I am overwhelmed by the sentiment of those who love my mother. Thank you! And on behalf of my family Jake & Charlie, Mary & Wayne, Jody & Ed, Kh. Vanessa, and all of Mom’s grandchildren and great-grandchildren, please accept our deepest gratitude. For love is always a two-way street; and you all gave to Mom as much as she gave to you. In this little corner of the world God’s Light has shown brightly, and while it may be just a shade dimmer today as we say goodbye in the flesh to this luminous woman, the way we carry forward in life, lighting the world around us, will always validate the faithfulness and love of the newly departed servant of God, Lena Katherine.

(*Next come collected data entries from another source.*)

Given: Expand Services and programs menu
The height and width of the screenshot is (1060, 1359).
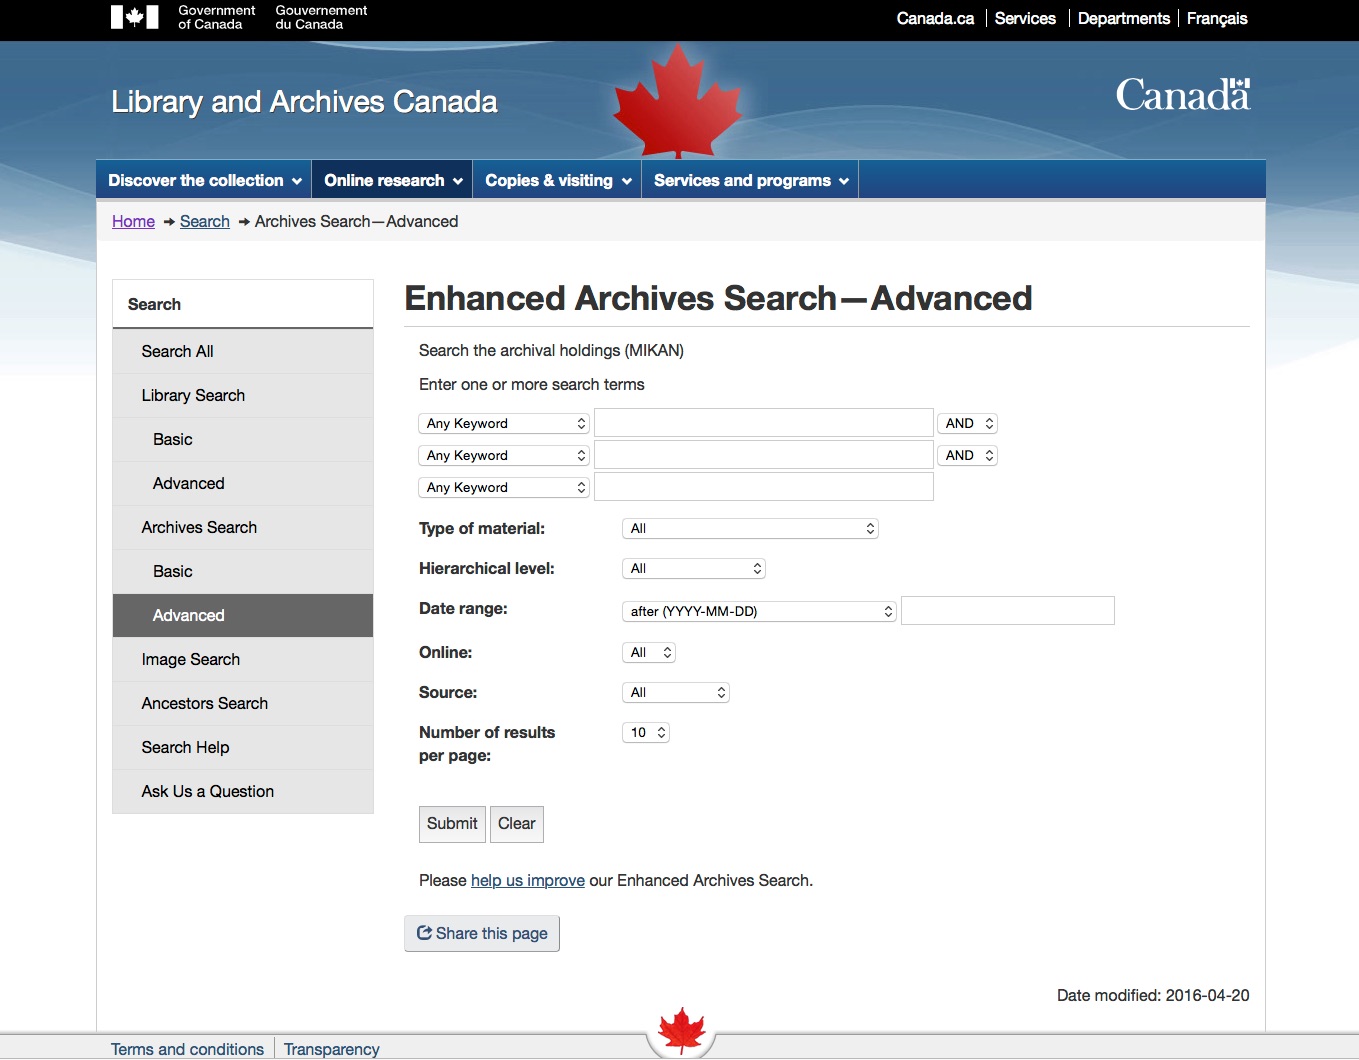Looking at the screenshot, I should point(750,180).
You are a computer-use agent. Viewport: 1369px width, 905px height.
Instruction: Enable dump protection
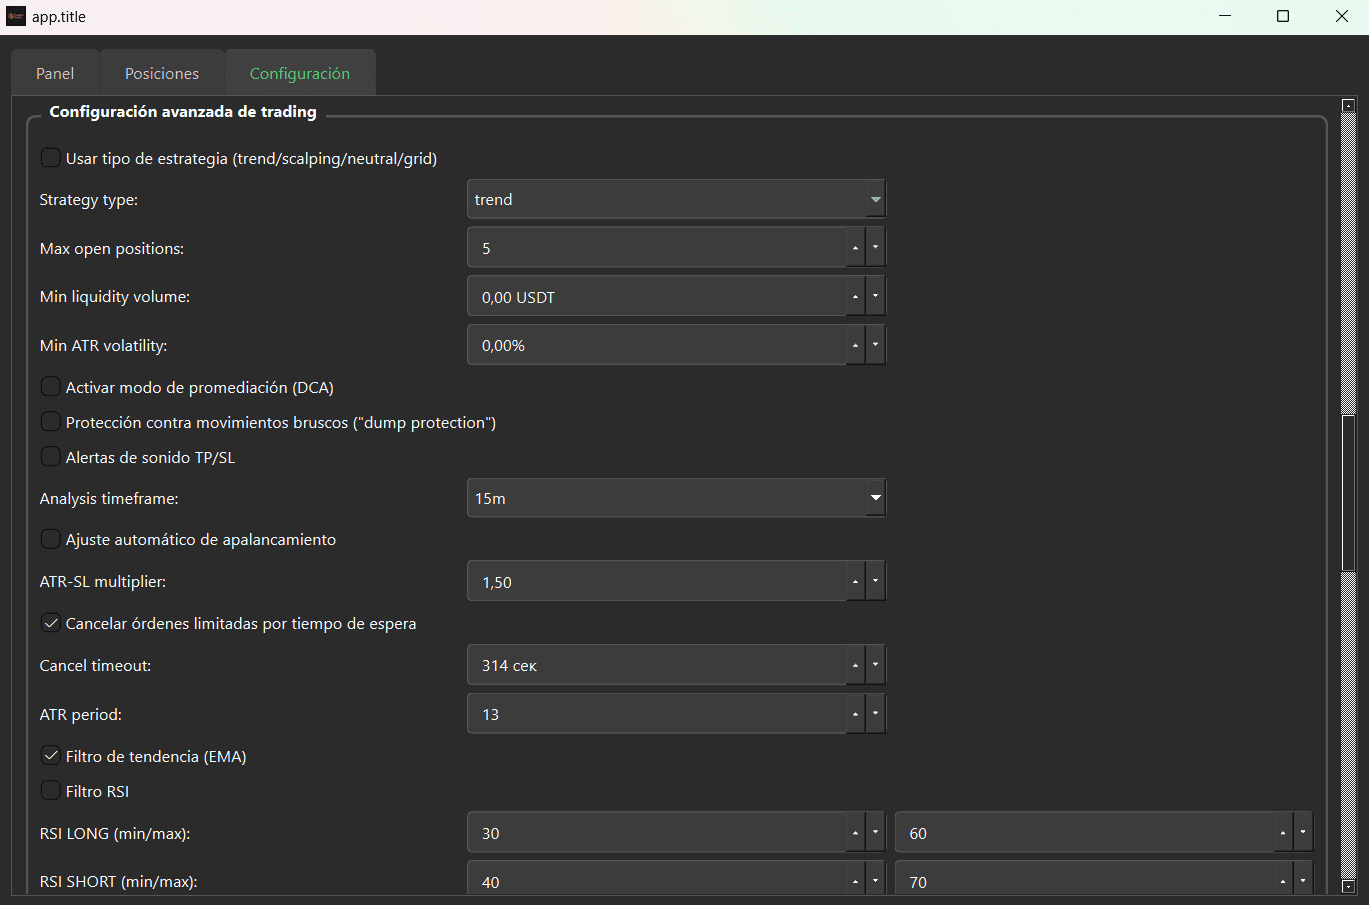coord(50,421)
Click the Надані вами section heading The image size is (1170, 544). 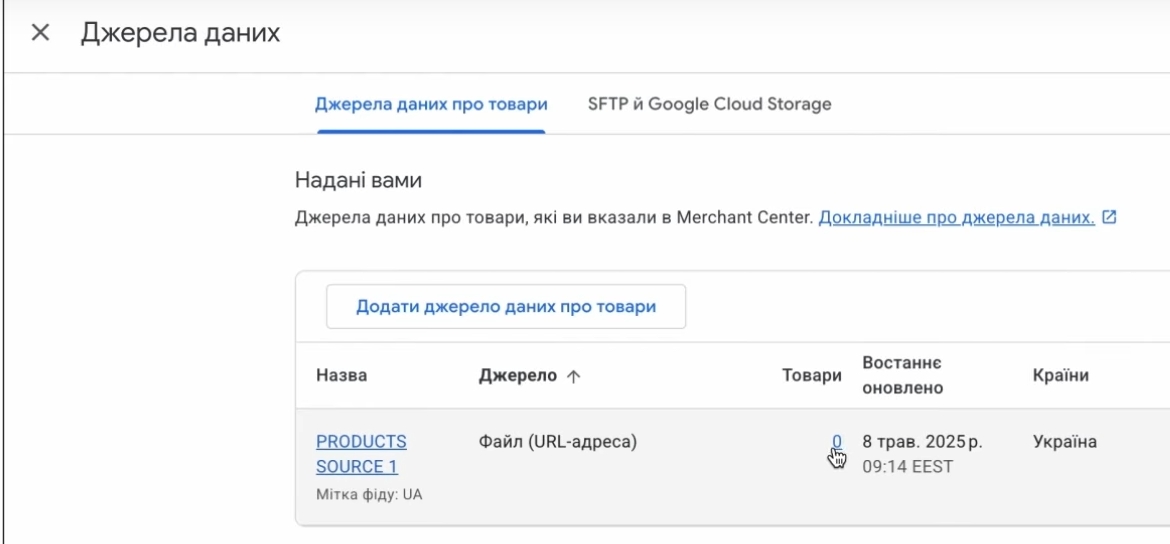358,181
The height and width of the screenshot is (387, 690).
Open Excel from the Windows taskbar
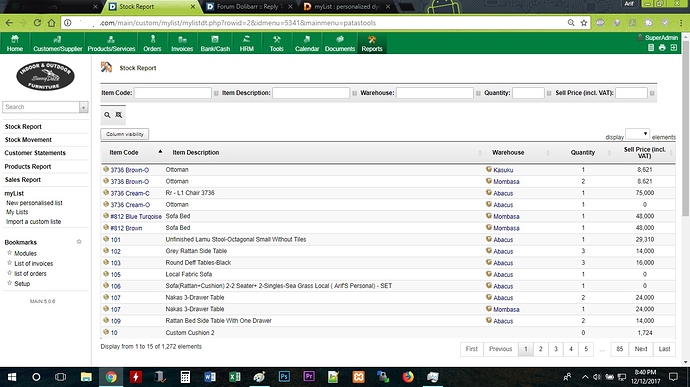[x=235, y=377]
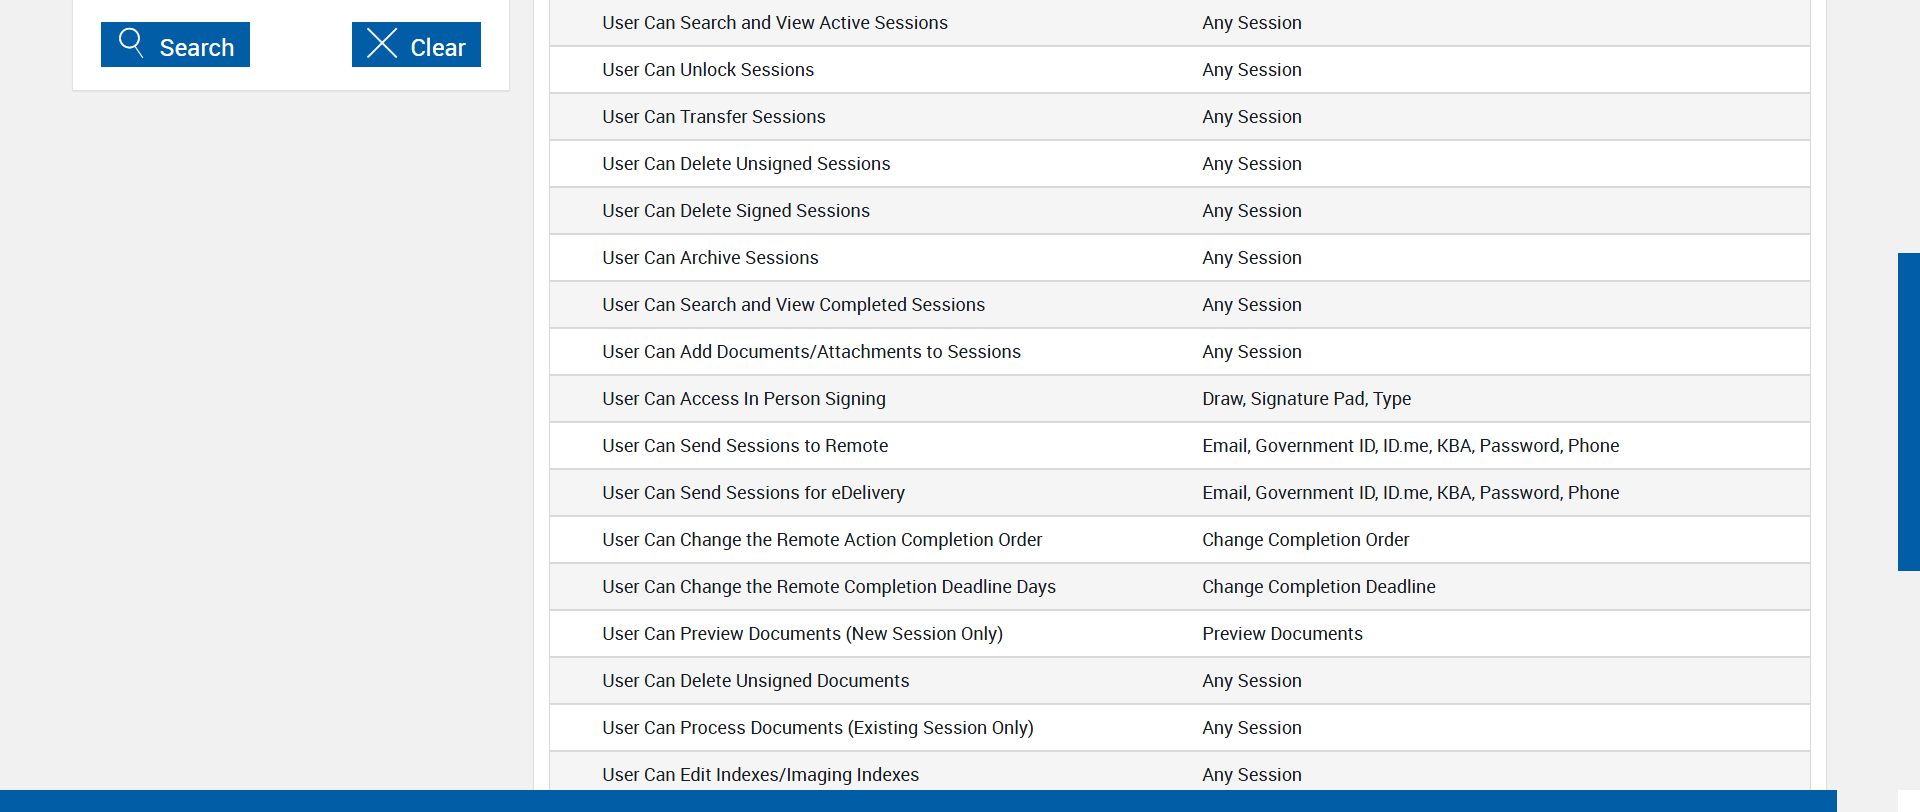This screenshot has height=812, width=1920.
Task: Click the Draw, Signature Pad, Type value
Action: click(1306, 399)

If you would indulge me just a bit more I would like to share with you one story from last Saturday at the hospital. I kicked my family out of Ma’s room under the guise of wanting to spend some “priestly” time with one of my “parishioners.” Selfishly I really wanted to spend some alone time with my Mother. It was only 20 minutes, or maybe 30, where I had the chance to say some things that I’ve said many times, and some things I wish I would have said while she was still well. Mom was still responsive with smiling movements on her lips, at times seeming as though she were trying to speak, raising her eye brows, opening her eyes slightly to see who was there or maybe who was standing, waiting on the horizon, and squeezing with her left hand to let us know she was still with us and understanding what was being said to her. I told her that I loved her and that she should not be afraid to leave us. I told her that her work was complete and that she is leaving a life and legacy of a job well done. Her family is united and she has taught us – so very many of us – how to love God and how love each other. I told her that in Christ and His resurrection we will never be separated and that soon she would be reunited with her loved ones, with her mother, my Grandma Jo, and especially with Dad, her one husband – now of 65 years. I asked her to pray for us and assured her of our prayers for her. And finally I said, “Soon, Mom, you will be reunited with Dad, and the two of you will be singing together again in the choir, worshipping God with all the Angels and Saints.” I paused for a moment and squeezed her hand; and then I leaned forward and whispered somewhat loudly, “Mom, just be sure not to complain if there aren’t any pews.” Her eyebrows jumped and the left side of her mouth grinned and she gagged out one laugh. In that moment we laughed together for the last time.
Thank you for everything, Mom. I love you so much! God be praised! I (we) will miss you more than can be imagined.